- **PROBLEM TO WORK ON**: Change "GUI agent" to "desktop assistant" wherever it occurs in the records below. Reproduce them with everything else unchanged.

[Lines of data]
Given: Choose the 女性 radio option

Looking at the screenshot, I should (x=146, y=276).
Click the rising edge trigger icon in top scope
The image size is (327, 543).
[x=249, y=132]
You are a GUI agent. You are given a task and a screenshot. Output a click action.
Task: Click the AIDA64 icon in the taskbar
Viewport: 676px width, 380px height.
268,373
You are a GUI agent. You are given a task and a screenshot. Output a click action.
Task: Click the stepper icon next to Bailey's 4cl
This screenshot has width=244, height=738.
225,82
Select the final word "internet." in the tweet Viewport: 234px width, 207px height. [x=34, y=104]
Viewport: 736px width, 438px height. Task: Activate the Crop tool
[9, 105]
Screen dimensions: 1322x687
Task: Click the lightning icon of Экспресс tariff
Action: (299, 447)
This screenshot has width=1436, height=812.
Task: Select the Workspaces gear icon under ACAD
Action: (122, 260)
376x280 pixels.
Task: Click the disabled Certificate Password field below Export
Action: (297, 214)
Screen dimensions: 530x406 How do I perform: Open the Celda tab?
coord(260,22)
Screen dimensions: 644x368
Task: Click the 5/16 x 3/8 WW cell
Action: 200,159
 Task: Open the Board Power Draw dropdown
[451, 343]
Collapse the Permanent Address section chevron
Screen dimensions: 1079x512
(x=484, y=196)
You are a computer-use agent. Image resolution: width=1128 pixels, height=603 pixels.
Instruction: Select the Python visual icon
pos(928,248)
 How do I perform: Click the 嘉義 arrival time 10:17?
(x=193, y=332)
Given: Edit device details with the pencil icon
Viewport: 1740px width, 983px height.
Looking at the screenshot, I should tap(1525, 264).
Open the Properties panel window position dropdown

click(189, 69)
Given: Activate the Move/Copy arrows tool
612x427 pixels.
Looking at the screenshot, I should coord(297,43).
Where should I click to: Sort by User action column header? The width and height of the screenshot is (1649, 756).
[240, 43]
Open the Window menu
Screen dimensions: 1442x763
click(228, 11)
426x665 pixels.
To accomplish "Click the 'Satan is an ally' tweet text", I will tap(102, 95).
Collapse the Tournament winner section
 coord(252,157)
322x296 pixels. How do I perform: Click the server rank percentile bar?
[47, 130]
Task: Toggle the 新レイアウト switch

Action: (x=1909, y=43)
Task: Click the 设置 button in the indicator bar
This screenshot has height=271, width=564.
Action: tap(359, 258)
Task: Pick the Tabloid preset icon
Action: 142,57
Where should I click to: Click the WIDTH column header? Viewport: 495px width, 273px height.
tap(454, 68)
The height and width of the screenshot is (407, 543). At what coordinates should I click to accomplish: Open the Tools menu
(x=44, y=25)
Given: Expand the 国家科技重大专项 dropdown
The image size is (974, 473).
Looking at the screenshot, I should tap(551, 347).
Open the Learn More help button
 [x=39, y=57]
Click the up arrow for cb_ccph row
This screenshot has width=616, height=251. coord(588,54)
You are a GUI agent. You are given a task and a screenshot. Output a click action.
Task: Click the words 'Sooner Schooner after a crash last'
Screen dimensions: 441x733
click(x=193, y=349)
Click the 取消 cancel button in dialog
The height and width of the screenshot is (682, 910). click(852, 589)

- **ANSWER FOR THE TASK**:
Given: Choose the 女性 radio option

Looking at the screenshot, I should (x=146, y=276).
Click the rising edge trigger icon in top scope
The image size is (327, 543).
[x=249, y=132]
You are a desktop assistant. You are given a task and a screenshot. Output a click action.
Task: Click the AIDA64 icon in the taskbar
Viewport: 676px width, 380px height.
268,373
You are a desktop assistant. You are given a task and a screenshot. Output a click action.
Task: Click the stepper icon next to Bailey's 4cl
This screenshot has width=244, height=738.
225,82
Select the final word "internet." in the tweet Viewport: 234px width, 207px height. [x=34, y=104]
Viewport: 736px width, 438px height. Task: Activate the Crop tool
[9, 105]
Screen dimensions: 1322x687
Task: Click the lightning icon of Экспресс tariff
Action: (299, 447)
This screenshot has width=1436, height=812.
Task: Select the Workspaces gear icon under ACAD
Action: (122, 260)
376x280 pixels.
Task: Click the disabled Certificate Password field below Export
Action: (297, 214)
Screen dimensions: 530x406 How do I perform: Open the Celda tab?
coord(260,22)
Screen dimensions: 644x368
Task: Click the 5/16 x 3/8 WW cell
Action: 200,159
 Task: Open the Board Power Draw dropdown
[451, 343]
Collapse the Permanent Address section chevron
Screen dimensions: 1079x512
(x=484, y=196)
You are a computer-use agent. Image resolution: width=1128 pixels, height=603 pixels.
Instruction: Select the Python visual icon
pos(928,248)
 How do I perform: Click the 嘉義 arrival time 10:17?
(x=193, y=332)
Given: Edit device details with the pencil icon
Viewport: 1740px width, 983px height.
Looking at the screenshot, I should tap(1525, 264).
Open the Properties panel window position dropdown

click(189, 69)
Given: Activate the Move/Copy arrows tool
612x427 pixels.
Looking at the screenshot, I should coord(297,43).
Where should I click to: Sort by User action column header? The width and height of the screenshot is (1649, 756).
[240, 43]
Open the Window menu
Screen dimensions: 1442x763
click(228, 11)
426x665 pixels.
To accomplish "Click the 'Satan is an ally' tweet text", I will tap(102, 95).
Collapse the Tournament winner section
 coord(252,157)
322x296 pixels. How do I perform: Click the server rank percentile bar?
[47, 130]
Task: Toggle the 新レイアウト switch

Action: (x=1909, y=43)
Task: Click the 设置 button in the indicator bar
This screenshot has height=271, width=564.
Action: tap(359, 258)
Task: Pick the Tabloid preset icon
Action: 142,57
Where should I click to: Click the WIDTH column header? Viewport: 495px width, 273px height.
tap(454, 68)
The height and width of the screenshot is (407, 543). At what coordinates should I click to accomplish: Open the Tools menu
(x=44, y=25)
Given: Expand the 国家科技重大专项 dropdown
The image size is (974, 473).
Looking at the screenshot, I should tap(551, 347).
Open the Learn More help button
 [x=39, y=57]
Click the up arrow for cb_ccph row
This screenshot has width=616, height=251. coord(588,54)
You are a desktop assistant. You are given a task and a screenshot. Output a click action.
Task: Click the words 'Sooner Schooner after a crash last'
Screen dimensions: 441x733
click(x=193, y=349)
Click the 取消 cancel button in dialog
The height and width of the screenshot is (682, 910). click(852, 589)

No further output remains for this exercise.